Support for youth sports is one of the directions that BC “Liga Stavok” plans to develop further. Under the leadership of Yuri Krasovsky, in 2019, a project was launched for the construction of ice hockey boxes throughout Russia. The first of these appeared in January 2019 in the settlement of Main, Ulyanovsk Region. The opening ceremony of the new hockey ground was attended by the president of FHR Vladislav Tretyak, the president of BC “Liga Stavok” Yuri Krasovsky, the chairman of the legislative assembly of the Ulyanovsk region Valery Malyshev, the head of the administration of the municipal formation “Mainsky district” Oleg Shuenkov. Oleg Shuenkov awarded Yury Krasovsky with a letter of thanks for the implementation of projects aimed at raising and improving the younger generation.

== Company ==
=== Market Share ===
"Liga Stavok" is one of the largest Russian bookmakers. As of January 2019, the company was represented by 500 clubs in 120 Russian cities with about 3,000 employees.

According to the “Bookmakers' Rating”, in May 2017 the betting company was the fourth largest participant in the market with a 14% stake, wherein the entire annual volume of the bookmaker market, including the illegal segment, was estimated at 677 billion rubles.

According to a similar study for 2018, the volume of the Russian betting market increased by 70% and amounted to a record 1.15 trillion rubles, while BC "Liga Stavok" became the third largest company among other participants of the betting market with a share of 18%.

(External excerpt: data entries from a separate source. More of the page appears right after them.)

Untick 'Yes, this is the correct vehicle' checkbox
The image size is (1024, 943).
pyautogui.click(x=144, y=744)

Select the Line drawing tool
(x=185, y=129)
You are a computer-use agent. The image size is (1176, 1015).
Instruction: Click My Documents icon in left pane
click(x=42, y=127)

=== Owners and Managers ===
According to FTS of the RF, the co-owners of the Limited Liability Company "First International Bookmaker Company" acting under the brand "Liga Stavok" were Swiss company "Kazako AG" (23%), British "KHML Holding LTD" (15%), private company with limited liability X-M-L-V LTD (5%), Tatyana Bashmakova (15%), Alena Avdeeva (15%), First Vice-President of BC "Liga Stavok" Olga Zhuravskaya (15%), Vice-President of BC "Liga Stavok" Dmitry Pavlovsky (7%), Vice President of BC "Liga Stavok" Dmitry Shumov (5%)

== Honors ==
"Liga Stavok" won the national award "Sport and Russia" three times. In 2016, the company received a prize in the nomination of "The Best Campaign to Promote the Brand with the Participation of a Sports Star." A year later it won also the nomination "Best PR Campaign for the Promotion of Russian Football.” In 2018, it became a laureate in two categories: "Best Bookmaker Company" and "Best Sponsorship Project of Football Competitions”.

In 2016, “Liga Stavok” was awarded the Runet Prize as “The Best Online Service Offering Sports Entertainment.”

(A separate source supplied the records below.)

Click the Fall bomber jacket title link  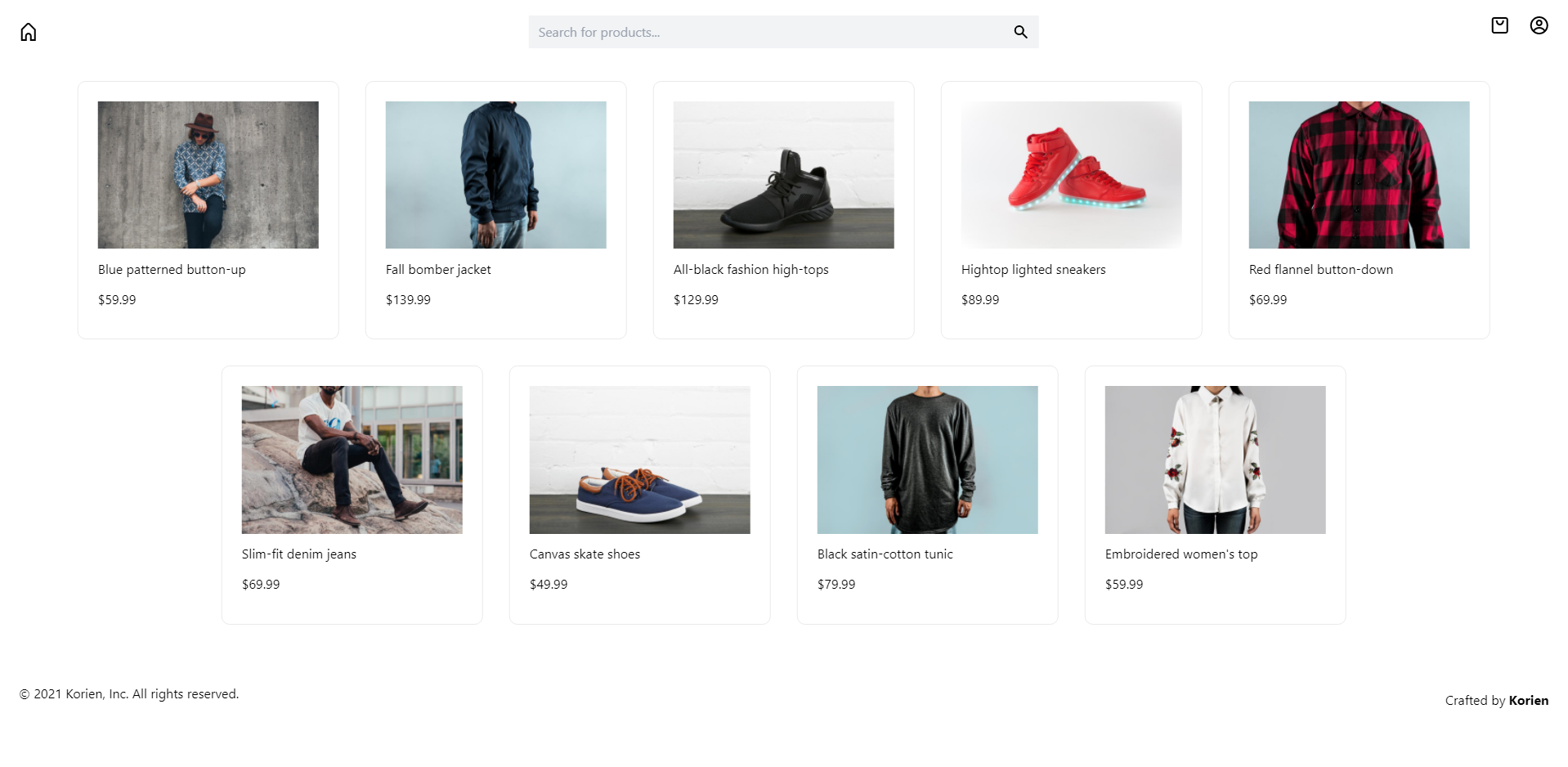coord(438,269)
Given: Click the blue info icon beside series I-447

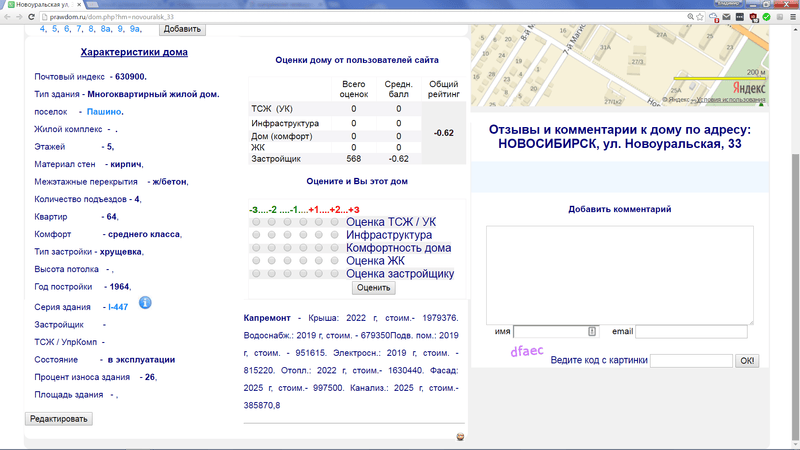Looking at the screenshot, I should tap(145, 302).
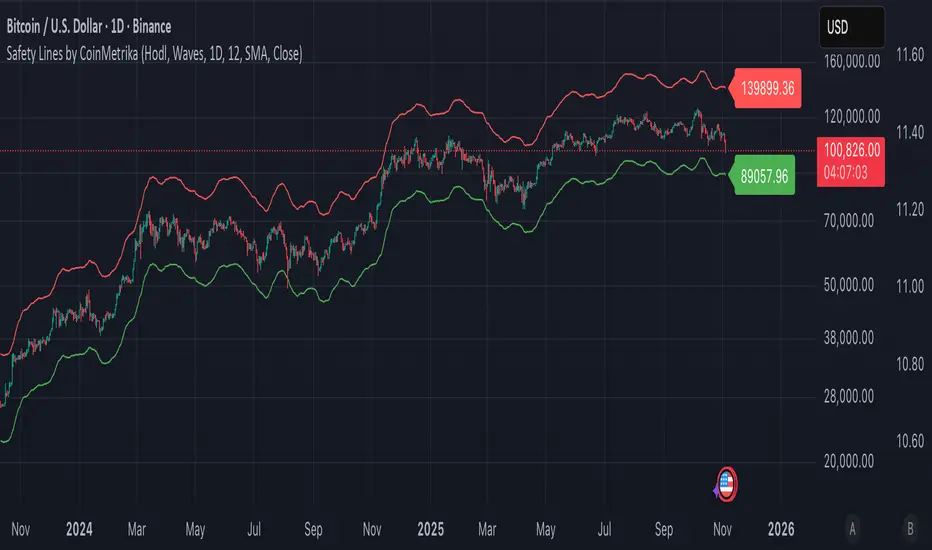932x550 pixels.
Task: Select the 2025 label on the time axis
Action: coord(433,526)
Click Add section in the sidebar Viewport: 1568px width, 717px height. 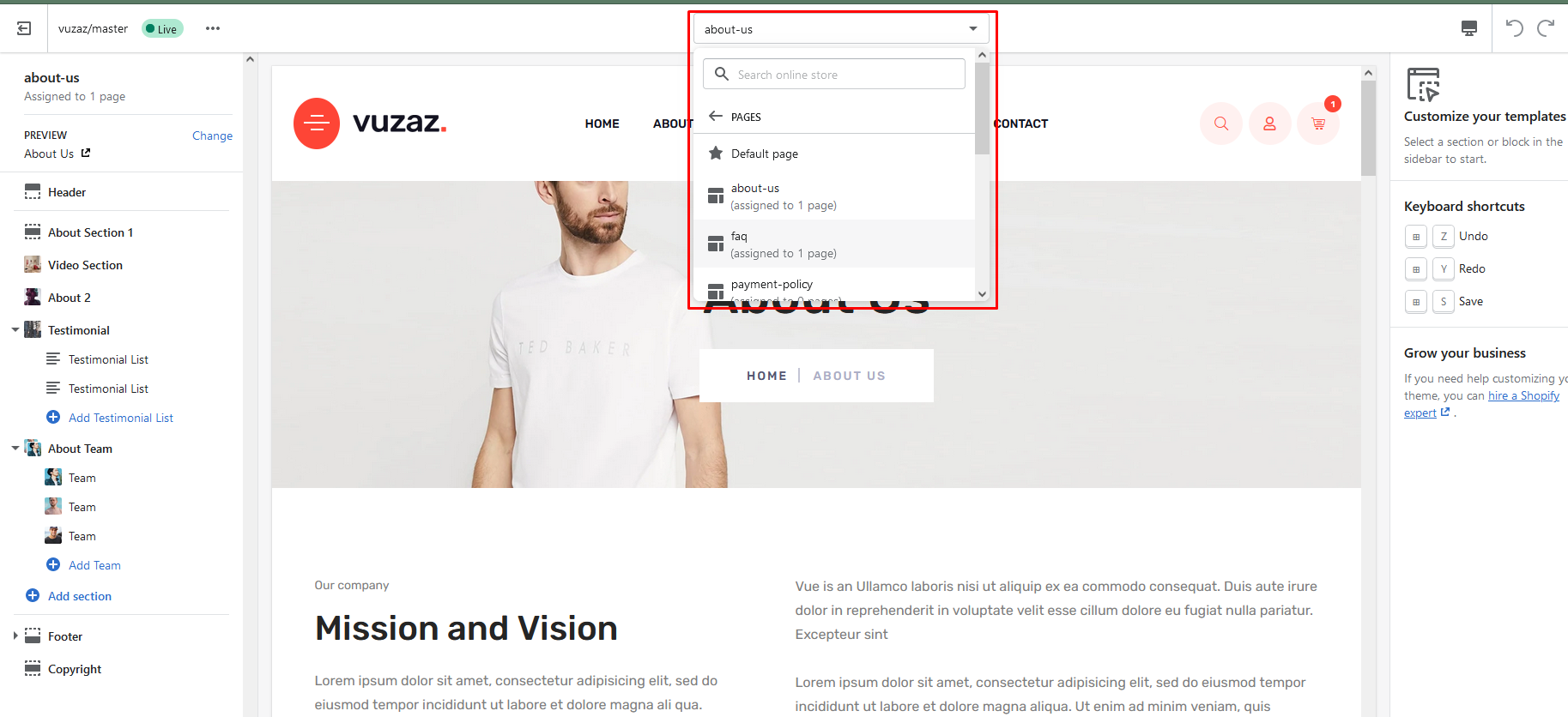[x=79, y=596]
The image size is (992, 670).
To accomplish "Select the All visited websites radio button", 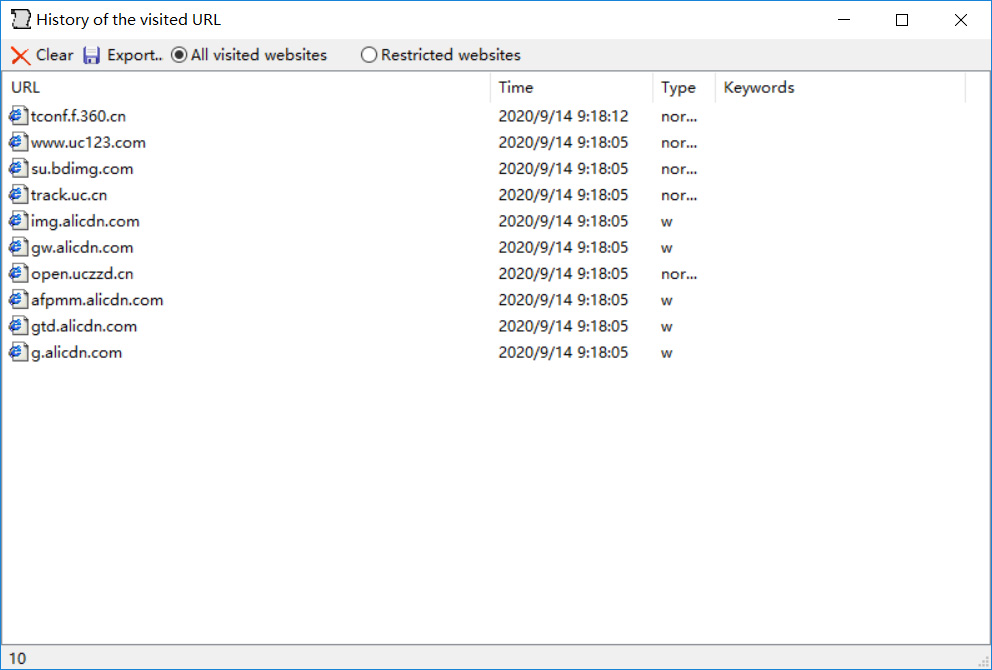I will [179, 56].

In 2017, the company was recognized as the best bookmaker by the results of the voting for the “Brand №1 in Russia” (Russian: «Марка №1 в России») in the category "Sports Betting”.

In 2019, Liga Stavok BC won the main prize of The Bookmaker Ratings award (Russia). According to the results of a popular vote, more than 15,000 users, and also according to the expert jury BC Liga Stavok became the absolute champion of BR AWARDS in "The best mobile app" nomination.